A GI Tag is a certification that a product originates from a specific geographic region and possesses qualities or a reputation attributable to that origin. Under India's Geographical Indications of Goods (Registration and Protection) Act, 1999, the tag provides legal protection against imitation and unauthorised use of the product's name in commerce.
Policy Backdrop
India has steadily expanded GI registrations for agricultural produce, handicrafts, and textiles as part of a broader national strategy to preserve traditional knowledge, improve rural incomes, and sharpen the country's export competitiveness. Uttar Pradesh has emerged as one of the more active states in this push, securing GI tags for several region-specific products ranging from Banarasi silk sarees to Lucknow's chikankari embroidery.

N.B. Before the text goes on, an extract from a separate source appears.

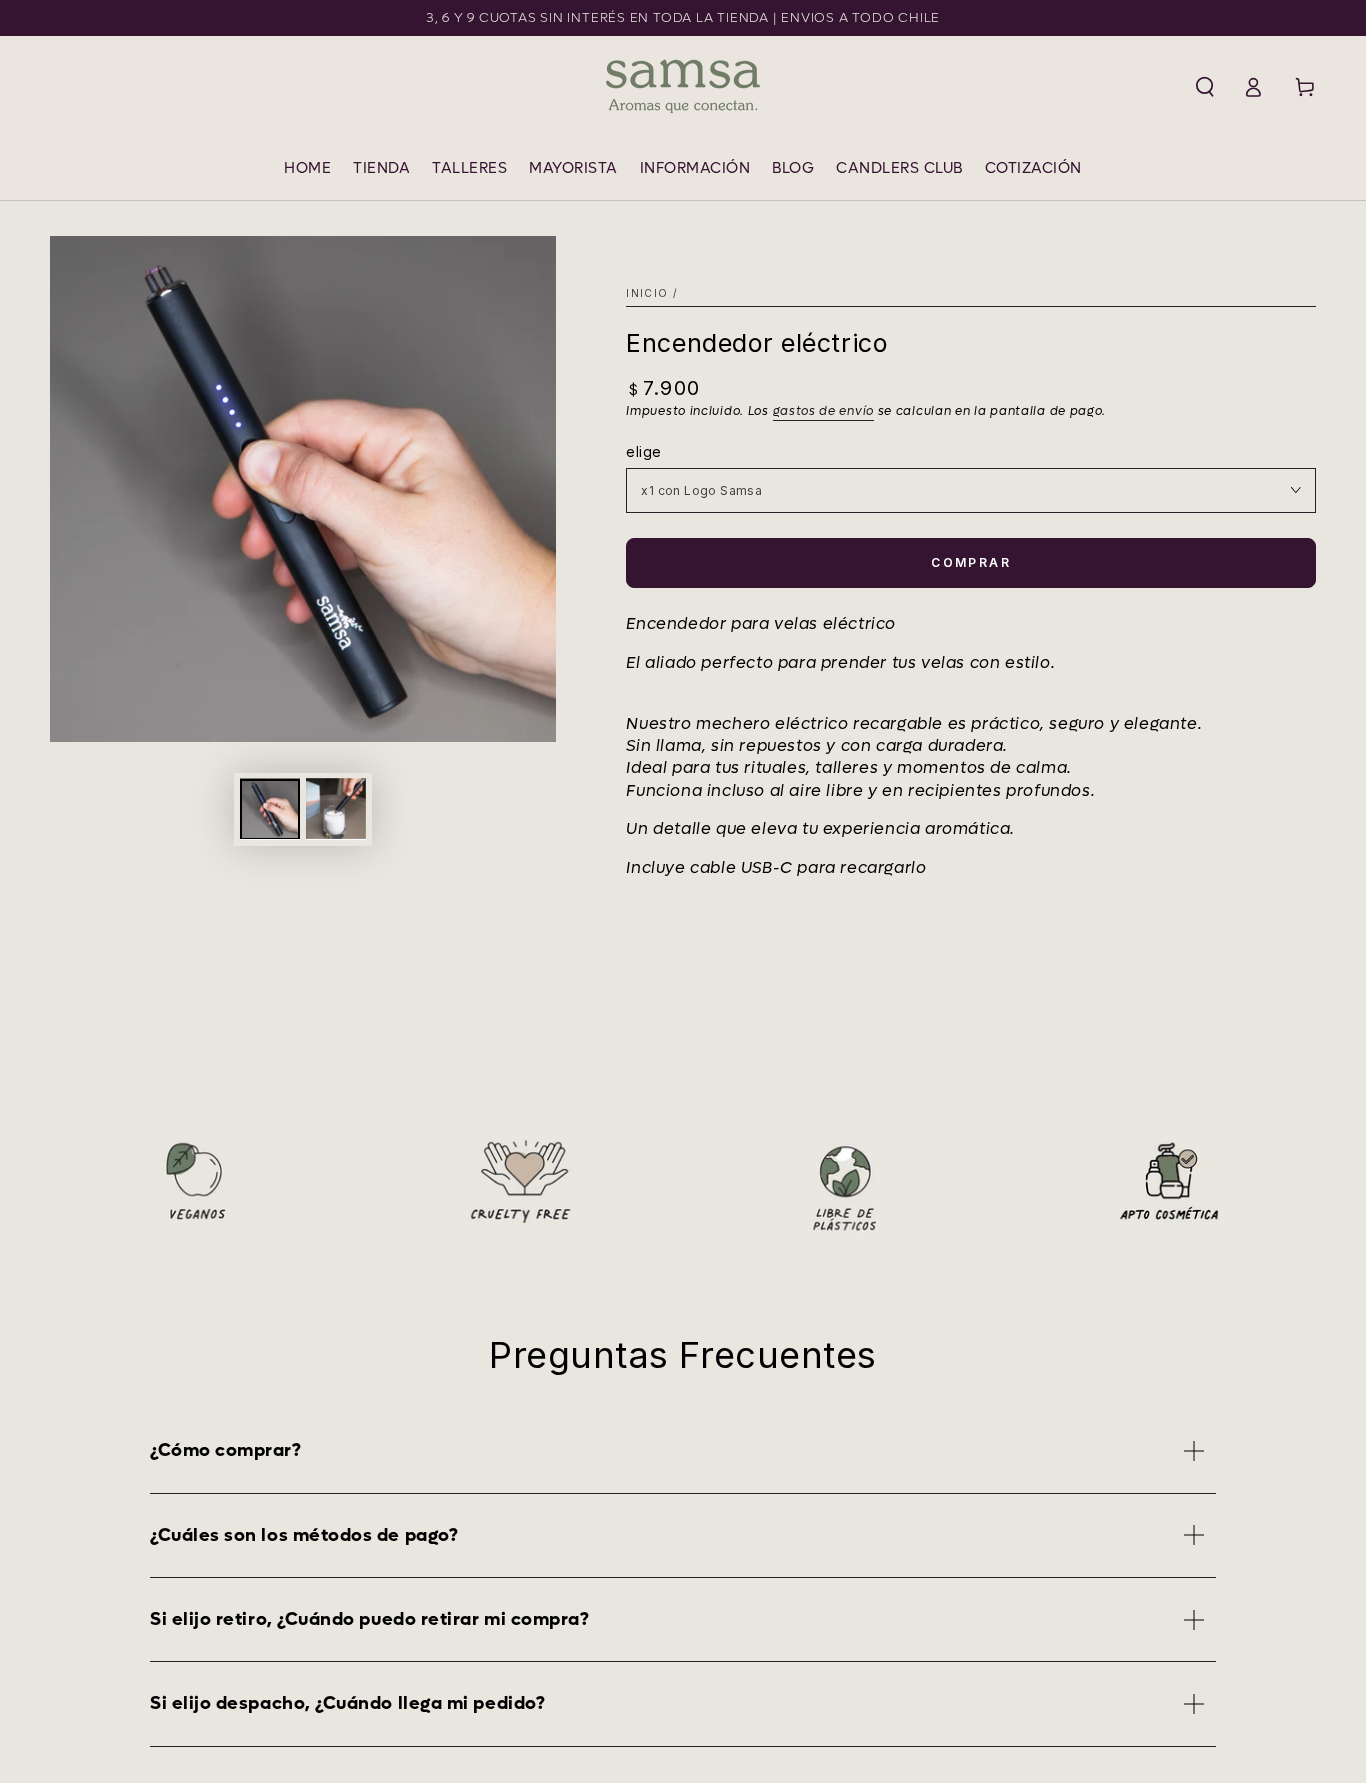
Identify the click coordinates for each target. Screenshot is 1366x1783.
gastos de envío (824, 411)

The GI framework gives producers a collective legal identity that can be leveraged in both domestic retail and international trade. For an agricultural commodity like the Dasheri mango, the tag can underpin premium pricing, stricter quality standards, and dedicated export promotion — tools that directly benefit growers at the farm level.
Stakeholders and Impact
The most immediate beneficiaries are the mango farmers and orchard owners of Malihabad, who will now be able to market their produce under a protected designation. The GI Tag is expected to deter counterfeit labelling — a persistent problem where mangoes grown outside the region are sold under the Dasheri name — and enable genuine producers to command better prices.
Consumers, both in India and abroad, stand to gain clearer assurance of authenticity and quality. Export markets in West Asia, Europe, and North America, where Indian mangoes already have a following, could see expanded demand for a product now backed by an internationally recognised certification framework.
What's Next
The grant of the GI Tag is the beginning of a longer process. Authorities and farmer collectives will need to establish branding guidelines, packaging standards, and traceability mechanisms to make the tag commercially meaningful. Export promotion bodies will likely be tasked with positioning the Malihabad Dasheri in overseas markets as a premium, origin-verified product.
How quickly the state government moves to build the institutional infrastructure around the tag — from producer groups to quality-testing protocols — will determine whether the GI designation translates into tangible income gains for the farming communities of Malihabad.